Figure 4. Cell cycle analysis in Pten^Δ/Δ, Fgfr2^Δ/Δ, and (Pten/R2)^Δ/Δ lenses.

BrdU incorporation assay was used on Cre-negative controls (A, A’, E), Pten^Δ/Δ (B, B’, F) Fgfr2^Δ/Δ (C, C’, G), and (Pten/R2)^Δ/Δ (D, D’, H) to assess the impact of deleting Pten, Fgfr2, and the combination of the two on lens epithelial cell proliferation and cell cycle withdrawal. By E12.5, control lenses failed to exhibit any BrdU incorporation in the differentiating fiber cells (A, A’).

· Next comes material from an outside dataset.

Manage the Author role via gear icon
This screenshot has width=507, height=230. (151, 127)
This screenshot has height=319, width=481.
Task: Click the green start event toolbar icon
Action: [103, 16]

E12.5 Pten^Δ/Δ (B, B’) ,Fgfr2^{Δ/ Δ (}C, C’), and (Pten/R2)^Δ/Δ (D, D’) lenses displayed BrdU incorporation of nuclei in the fiber cell mass, although Fgfr2^Δ/Δ lenses contained the most proliferation in posterior lens cells (compare C’ to B’ and D’). Furthermore, overall proliferation was increased in E12.5 Fgfr2^Δ/Δ lenses, yet was not significantly increased in Pten^Δ/Δ or (Pten/R2)^Δ/Δ lenses at this stage (I). By E15.5 (E–H, J) lens epithelial proliferation was not altered in Pten^Δ/Δ (F, J) Fgfr2^Δ/Δ (G, J), or (Pten/R2)^Δ/Δ (H, J). A’–D’ represent boxed regions of A–D selected for higher magnification. Dashed white lines outline the edges of the lens and white arrows point towards posterior lens cells remaining prolific (A’–D’). Errors bars on the graphs represent s.e.m, with each bar representing a minimum of 9 measurements (3 sections from the lens center of 3 different embryos). Scale bars: 100 μm in A–D; 50 μm in A’–D’; 200 μm in E–H.